### TEXTO DE ESTUDIO ###

Tras una persecución brutal en el primer siglo y medio del cristianismo, el Imperio romano decidió dejar a los cristianos en paz durante largos años. Pero eso cambió en el año 249, cuando el emperador Decio llegó al poder. En enero del año siguiente, 250, publicó el siguiente decreto:
Se requiere a todos los habitantes del imperio para que hagan sacrificios ante los magistrados de su comunidad «por la seguridad del imperio» en un día determinado (la fecha variaría en cada lugar y la orden pudo haber sido que el sacrificio tenía que estar consumado dentro de un específico período después de que la comunidad recibiera el edicto). Cuando hagan el sacrificio podrán obtener un certificado (libellus) documentando el hecho de que han cumplido la orden.
Ni que decir tiene que la ceremoncia sacrificial que se pedía era de naturaleza pagana. La reacción de los cristianos, a diferencia de en los dos siglos anteriores, donde prácticamente todos prefiriendo sufrir el martirio a renegar de Cristo, fue muy variada. Hubo muchos que se negaron a obedecer al emperador, lo que les llevó a entregar su sangre por el Señor. Entre ellos, el papa San Fabián. Pero otros apostataron de diversas maneras. Concretamente estas:
- Los sacrificati, que fueron aquellos que consintieron en hacer sacrificios a los dioses romanos o a la imagen del emperador. Los thurificati, aquellos que quemaron incienso ante las imágenes de los ídolos,
- Los libellaciti, aquellos que obtuvieron un certificado por parte de las autoridades donde constaba que habían abjurado del cristianismo y hecho ofrendas a los dioses. Muchos de estos certificados se obtuvieron también por soborno y compra.

### DATOS PARA ANALIZAR ###

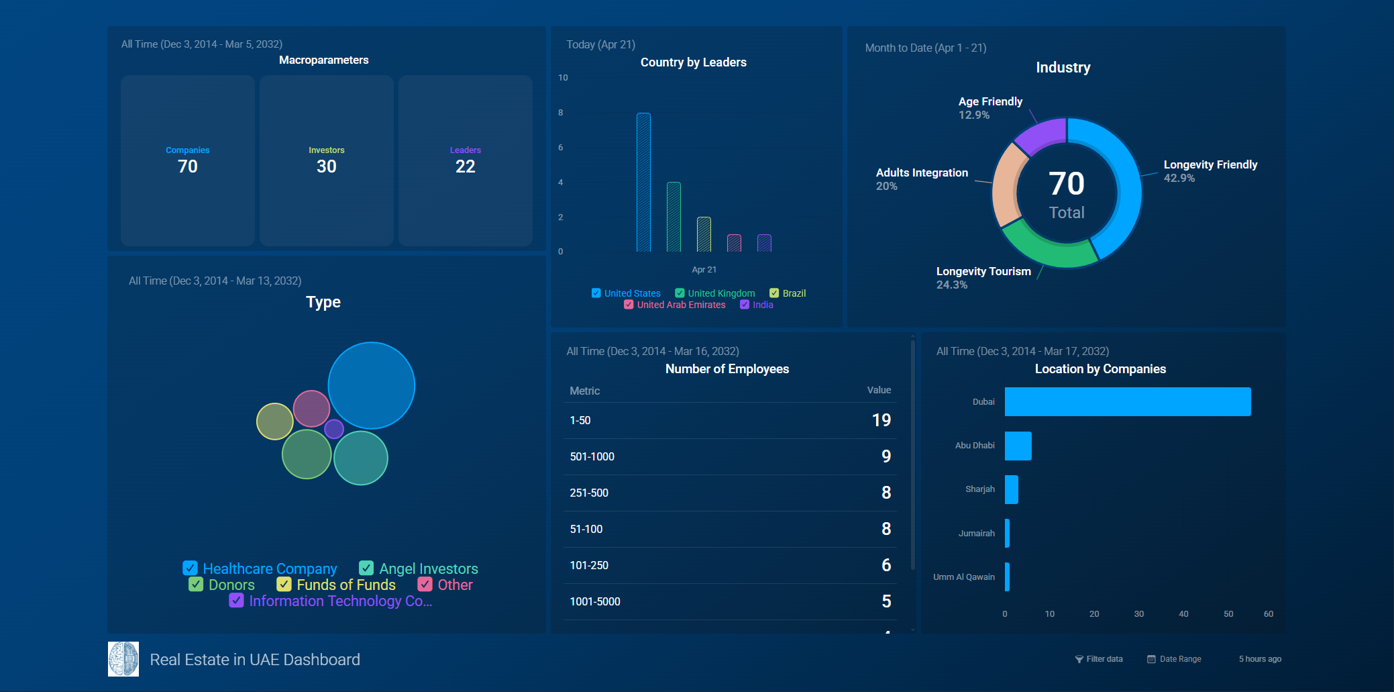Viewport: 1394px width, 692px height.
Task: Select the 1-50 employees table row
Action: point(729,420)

###
### DATOS PARA ANALIZAR ###

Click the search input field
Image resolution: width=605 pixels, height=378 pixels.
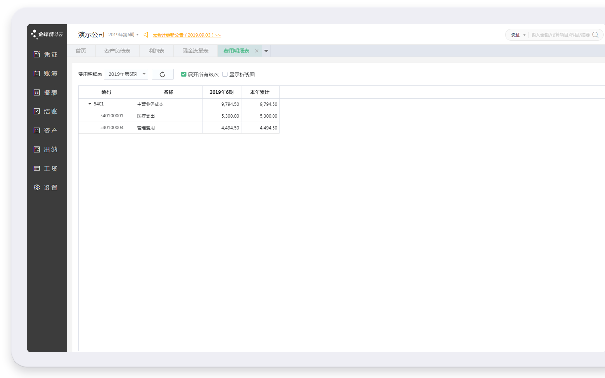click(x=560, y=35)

###
### DATOS PARA ANALIZAR ###

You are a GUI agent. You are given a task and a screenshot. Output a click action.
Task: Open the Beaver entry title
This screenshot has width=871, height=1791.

###

_QUÉ HACER_:
[a] Copia de nuevo el fragmento del texto de estudio que comienza con "Tras una persecución" y continúa hasta "cumplido la orden.", sustituyendo "Decio" por "Valeriano".
[b] Di si cada afirmación concuerda con el texto de estudio y cita las palabras de este que lo deciden: (i) El decreto se publicó en enero del año 250. (ii) Todos los cristianos se negaron a hacer el sacrificio. (iii) Algunos certificados se consiguieron mediante soborno.

_SOLUCIONES DE ACTIVIDADES_:
[a]
Tras una persecución brutal en el primer siglo y medio del cristianismo, el Imperio romano decidió dejar a los cristianos en paz durante largos años. Pero eso cambió en el año 249, cuando el emperador Valeriano llegó al poder. En enero del año siguiente, 250, publicó el siguiente decreto:
Se requiere a todos los habitantes del imperio para que hagan sacrificios ante los magistrados de su comunidad «por la seguridad del imperio» en un día determinado (la fecha variaría en cada lugar y la orden pudo haber sido que el sacrificio tenía que estar consumado dentro de un específico período después de que la comunidad recibiera el edicto). Cuando hagan el sacrificio podrán obtener un certificado (libellus) documentando el hecho de que han cumplido la orden.

[b]
(i) Sí: «En enero del año siguiente, 250, publicó el siguiente decreto».
(ii) No: «Pero otros apostataron de diversas maneras».
(iii) Sí: «Muchos de estos certificados se obtuvieron también por soborno y compra».